### Arbeitstext
Vor einem halben Jahr hat der VfL Bochum mitten in der Rückrunde nach sechs Spielen mit nur einem Punkt panikartig seinen Trainer Thomas Letsch entlassen. „Er wirkte ratlos, er hatte keine Lösungen mehr“, erklärte die Freistellung einige Wochen später der Vorstandsvorsitzende Hans-Peter Villis. Viele VfL-Beobachter glauben nach wie vor, dass diese Entlassung ein Fehler war. Der Klassenverbleib unter dem Interimscoach Heiko Butscher gelang mit viel Glück im Elfmeterschießen der Relegation gegen Fortuna Düsseldorf. Besser oder konstanter geworden ist der VfL seit dem Letsch-Aus nicht.
Am Samstag verlor Bochum unter seinem neuen Trainer Peter Zeidler im siebten Saisonspiel zum sechsten Mal und bleibt mit nur einem Punkt Tabellenletzter. Zeidler sagte in der Pressekonferenz nach der 1:3-Niederlage bei Hoffenheim: „Dass ich mich voll identifiziere, dass ich fleißig und auch sehr kompetent bin, das weiß man – sonst wäre ich vielleicht schon weg.“
Diese Aussage hatte allerdings keine sehr lange Halbwertszeit – nur etwa 26 Stunden. Am Sonntagabend meldete der VfL Bochum: Nicht nur der Cheftrainer Peter Zeidler, sondern auch der Sportdirektor Marc Lettau wird mit sofortiger Wirkung freigestellt. Trotz vieler Gespräche und Bemühungen in den vergangenen Wochen sei es nicht gelungen, „signifikante Verbesserungen in sportlicher oder tabellarischer Hinsicht zu erzielen“, hieß es in einer Mitteilung. „Es fehlt die Überzeugung, dass der VfL in der bisherigen personellen Konstellation das Ziel Klassenerhalt schaffen kann.“ Wie es weitergeht und wer die Positionen übernimmt, darüber will der Klub zeitnah informieren.
######
__Material erkunden__:
1. Gegen welchen Verein gelang dem VfL Bochum laut Arbeitstext der Klassenverbleib in der Relegation?
2. Gib den Abschnitt des Arbeitstextes zwischen „Vor einem halben“ und „dem Letsch-Aus nicht.“ einschließlich dieser beiden Stellen wörtlich wieder.
Das Material steht in keinem Zusammenhang mit dem Arbeitstext.
### Gespeicherte Daten
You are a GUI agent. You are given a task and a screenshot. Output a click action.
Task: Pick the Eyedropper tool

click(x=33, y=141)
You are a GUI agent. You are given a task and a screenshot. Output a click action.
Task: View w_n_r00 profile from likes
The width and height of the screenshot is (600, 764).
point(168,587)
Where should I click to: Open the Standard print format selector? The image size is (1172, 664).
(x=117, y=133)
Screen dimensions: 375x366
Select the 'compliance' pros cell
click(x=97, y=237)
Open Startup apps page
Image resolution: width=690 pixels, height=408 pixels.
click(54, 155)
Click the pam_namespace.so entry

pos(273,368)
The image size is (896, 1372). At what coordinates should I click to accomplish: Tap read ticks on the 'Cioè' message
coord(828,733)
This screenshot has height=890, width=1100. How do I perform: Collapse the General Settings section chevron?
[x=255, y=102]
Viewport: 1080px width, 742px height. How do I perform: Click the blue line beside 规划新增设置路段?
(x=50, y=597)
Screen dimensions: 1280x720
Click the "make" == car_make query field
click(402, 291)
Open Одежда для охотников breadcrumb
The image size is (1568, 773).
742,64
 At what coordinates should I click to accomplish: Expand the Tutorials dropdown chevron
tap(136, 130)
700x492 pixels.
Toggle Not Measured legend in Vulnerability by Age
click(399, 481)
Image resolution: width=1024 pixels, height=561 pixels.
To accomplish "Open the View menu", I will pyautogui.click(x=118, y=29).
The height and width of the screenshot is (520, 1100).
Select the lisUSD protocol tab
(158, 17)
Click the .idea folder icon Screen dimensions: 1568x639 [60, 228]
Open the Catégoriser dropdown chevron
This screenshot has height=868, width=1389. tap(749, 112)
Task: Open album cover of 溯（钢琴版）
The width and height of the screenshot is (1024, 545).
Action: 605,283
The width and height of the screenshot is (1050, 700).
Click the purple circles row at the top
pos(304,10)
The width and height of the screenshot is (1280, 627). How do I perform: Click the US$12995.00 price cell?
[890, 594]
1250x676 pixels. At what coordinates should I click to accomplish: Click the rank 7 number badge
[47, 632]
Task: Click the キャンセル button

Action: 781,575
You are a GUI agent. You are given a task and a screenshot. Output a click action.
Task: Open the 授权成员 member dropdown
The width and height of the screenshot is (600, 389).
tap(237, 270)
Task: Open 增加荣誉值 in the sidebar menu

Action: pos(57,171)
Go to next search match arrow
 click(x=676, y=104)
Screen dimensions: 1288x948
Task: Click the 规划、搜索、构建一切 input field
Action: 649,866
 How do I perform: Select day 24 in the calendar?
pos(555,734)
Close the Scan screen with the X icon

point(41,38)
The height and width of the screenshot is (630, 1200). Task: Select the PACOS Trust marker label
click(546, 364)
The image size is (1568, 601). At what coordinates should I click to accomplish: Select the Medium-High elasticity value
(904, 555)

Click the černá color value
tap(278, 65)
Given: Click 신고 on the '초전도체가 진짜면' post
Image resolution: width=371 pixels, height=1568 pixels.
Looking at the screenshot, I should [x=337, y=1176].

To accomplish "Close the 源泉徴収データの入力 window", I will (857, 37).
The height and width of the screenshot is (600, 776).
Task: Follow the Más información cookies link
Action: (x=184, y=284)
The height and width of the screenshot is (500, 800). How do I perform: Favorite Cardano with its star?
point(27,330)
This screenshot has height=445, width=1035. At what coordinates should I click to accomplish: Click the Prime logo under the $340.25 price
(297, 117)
######
__Antworten im Einzelnen__:
1. Gegen Fortuna Düsseldorf.

2.
Vor einem halben Jahr hat der VfL Bochum mitten in der Rückrunde nach sechs Spielen mit nur einem Punkt panikartig seinen Trainer Thomas Letsch entlassen. „Er wirkte ratlos, er hatte keine Lösungen mehr“, erklärte die Freistellung einige Wochen später der Vorstandsvorsitzende Hans-Peter Villis. Viele VfL-Beobachter glauben nach wie vor, dass diese Entlassung ein Fehler war. Der Klassenverbleib unter dem Interimscoach Heiko Butscher gelang mit viel Glück im Elfmeterschießen der Relegation gegen Fortuna Düsseldorf. Besser oder konstanter geworden ist der VfL seit dem Letsch-Aus nicht.